Contact dermatitis and relative and composite asymmetry
On day 35, all broilers per pen were scored for footpad lesions (FPD) and hock burn (HB) according to Welfare Quality (58). Briefly, both FPD and HB were scored on a scale from 0–4, with 0 being no lesion and 4 being a large and deep lesion.
On day 35, four broilers were randomly selected (two males and two females) and euthanized, and the legs were collected by cutting the tibia, a few cm above the metatarsus. Legs were marked for each broiler and frozen at −20°C until further analysis. Before analysis, legs were thawed and the length of the left and right middle toe, and the length and width of the left and right metatarsus were measured using X-ray. Relative metatarsus length was calculated:
This was done in a similar way for relative metatarsus width and middle toe length. From these values, the composite asymmetry score was calculated by the sum of the 3 relative asymmetry scores, as described by (59).
Microbiota sampling and analysis
At 14 days of age, feces were collected by cloacal swabbing of six broilers per pen (three males and three females; these were not the marked broilers). Swabs were pooled per pen in a bag and stored at −80°C until further analysis. At 7, 14, and 35 days of age, jejunal content was collected from two broilers per pen (one male and one female) after dissection. The two randomly selected and color-marked broilers per pen (see 2.2) were individually weighed, anesthetized with Zoletil® 100, and killed by cervical dislocation. Samples were frozen on dry ice and stored at −80°C until analysis. To isolate DNA, samples were mixed in a 1:1 ratio with PBS and centrifuged for 5 min at 4°C at 300xg. The supernatant was collected and centrifuged for 10 min at 4°C at 9,000xg. DNA was extracted from the pellet using the “QIAamp DNA stool minikit” (Qiagen, Valencia, CA, USA) according to manufacturers' instructions, after mechanical shearing of the bacteria in Lysing Matrix B tubes (MP Biomedicals, Solon, OH, USA) using the FastPrep-24 three times for 30 s at a speed of 30 Hz (MP Biomedicals, Solon, OH, USA). Quality and quantity of DNA were checked using the NANOdrop (ND1000, Agilent Technologies, Santa Clara, CA, USA). PCR was used to amplify (20 cycles) the 16S rRNA gene V3 fragment using forward primer V3_F (CCTACGGGAGGCAGCAG) and reverse primer V3_R (ATTACCGCGGCTGCTGG) (62). PCR efficiency was checked on an agarose gel. Amplicons were sequenced using paired-end sequencing, 2x150bp technology on a MiSeq sequencer (Illumina, San Diego, CA, USA) at a sequencing depth in the range of 43, 592–597, 448 read-pairs per sample (median 216, 170 read-pairs per sample) for the total dataset. One sample that did not pass the quality control was already excluded.

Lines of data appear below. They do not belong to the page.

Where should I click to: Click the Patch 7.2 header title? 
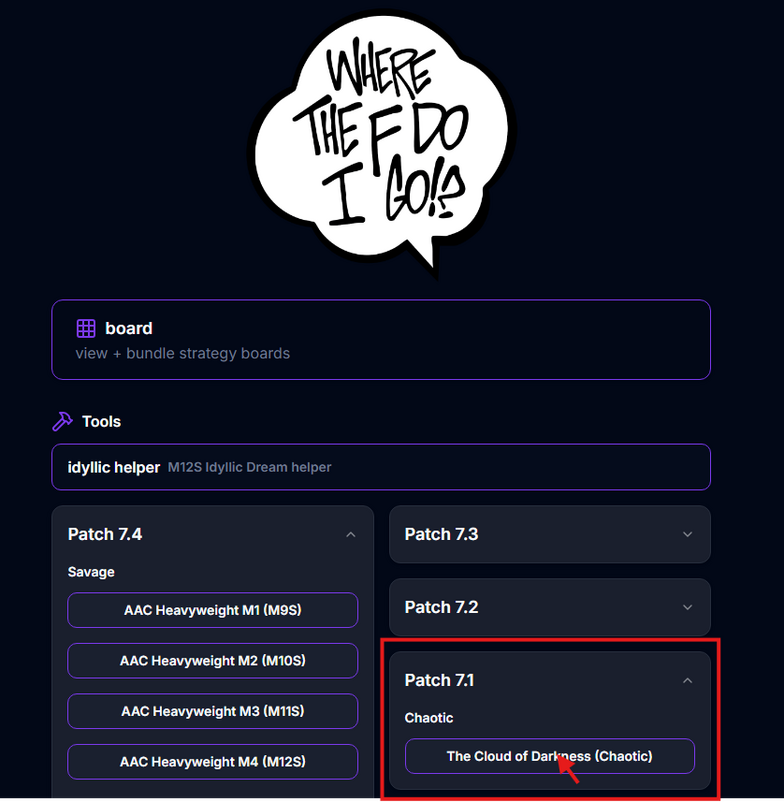pyautogui.click(x=441, y=607)
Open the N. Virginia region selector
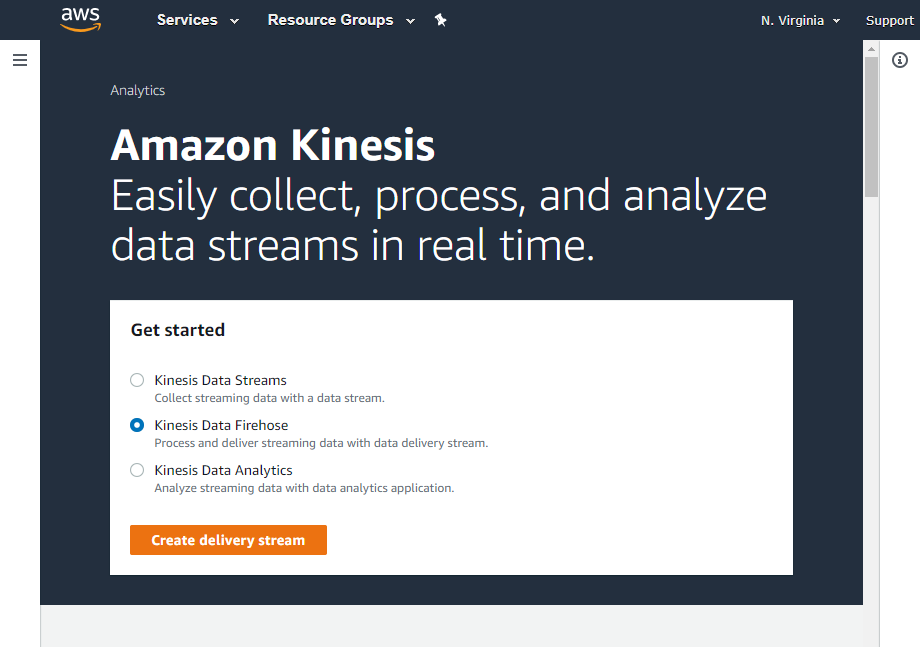This screenshot has width=920, height=647. (800, 21)
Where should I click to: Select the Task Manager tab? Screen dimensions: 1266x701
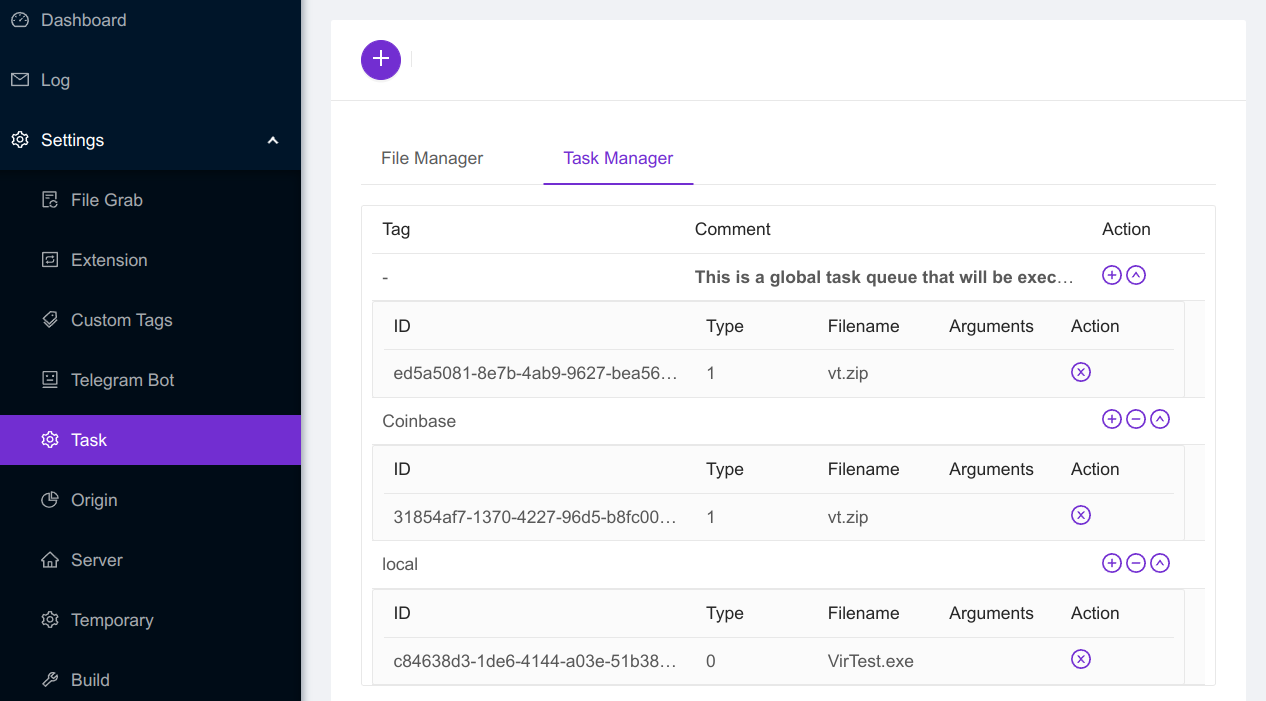point(618,158)
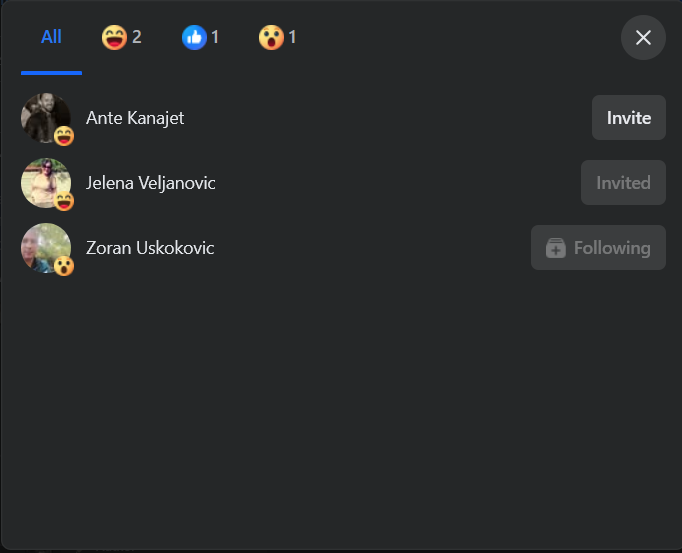The height and width of the screenshot is (553, 682).
Task: Open Jelena Veljanovic's profile picture
Action: (46, 183)
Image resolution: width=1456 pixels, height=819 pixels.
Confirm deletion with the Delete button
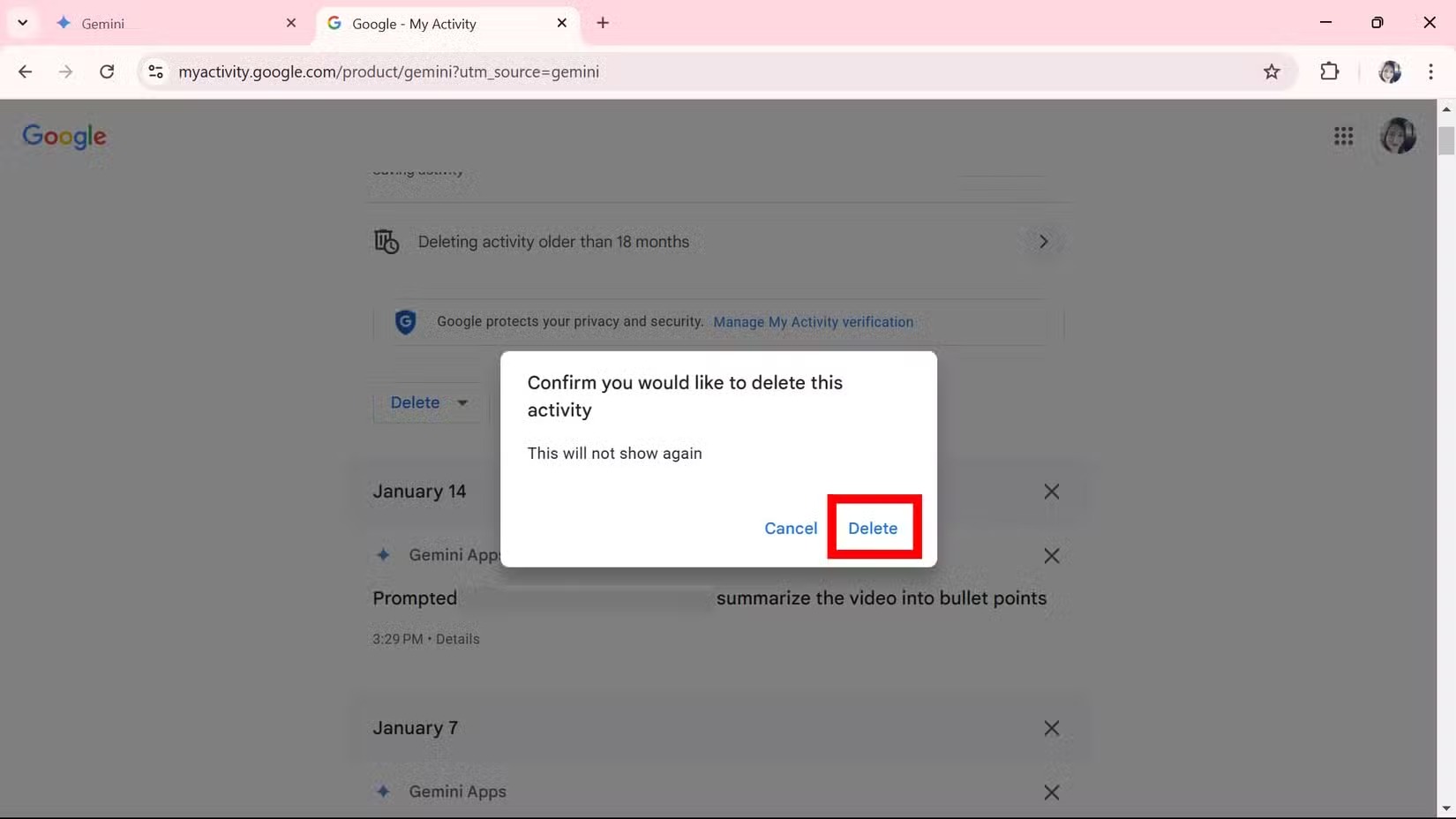[x=873, y=528]
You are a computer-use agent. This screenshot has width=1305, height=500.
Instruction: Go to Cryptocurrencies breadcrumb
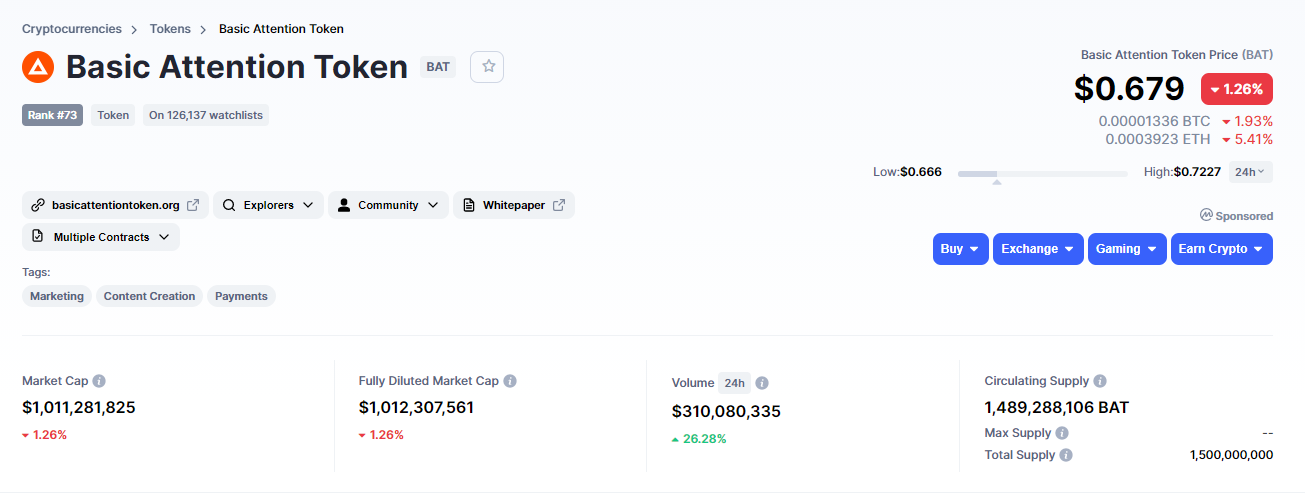tap(72, 29)

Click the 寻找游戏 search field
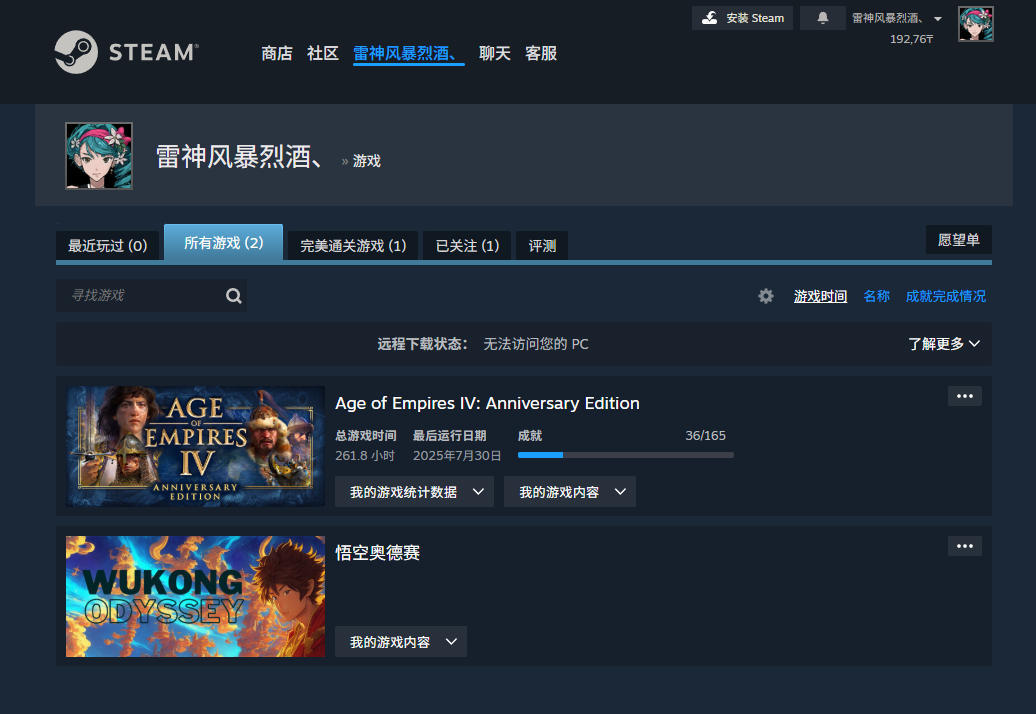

For the pooled samples (n = 24,) we filtered samples having more than 5,000 merged reads, resulting in 22 samples (excluding one OH-NE and one HH-NE sample) that were subsequently rarefied to an even depth to 27,855, and 1,061 taxa remained for further down-stream analysis.
For the individual samples (n = 141), we filtered samples having more than 5,000 merged reads, resulting in 135 samples that were subsequently rarefied to an even depth of 5,215 and 1,762 taxa remained for further down-stream analysis.
Statistical analysis
Analyses of body weight, behavior, and welfare indicators were performed using GenStat (version 17, VSN International). The normality of the data was checked with residual plots. Measures of body weight were analyzed using a mixed (REML) model with repeated measures to test for the fixed effects of treatment, age, and their interaction. Body weight data were log-transformed before testing. For home pen behavior, the proportion of chickens showing dustbathing was added to the category “comfort behavior” (Table 1), and the proportion of chickens showing aggression could not be analyzed as too many zeros were present in these data. Scan sampling data of the behavior were summed for all scans per behavioral category, per age, and divided by the total number of observed broilers in that session. Data were analyzed by GLMM with a binomial distribution and logit link, with hatching system, enrichment, age, and their interactions as fixed effects, and pen and observer as random effects. Latency to vocalize in the NET was log-transformed before analysis. Latency to vocalize and frequency of vocalizations in the NET were analyzed with ANOVA with treatment (hatching system and enrichment), age, and sex and their interactions as fixed factors and pen*age as block. FPD and HB scores were analyzed as ordinal variables with a generalized linear model using a logit link.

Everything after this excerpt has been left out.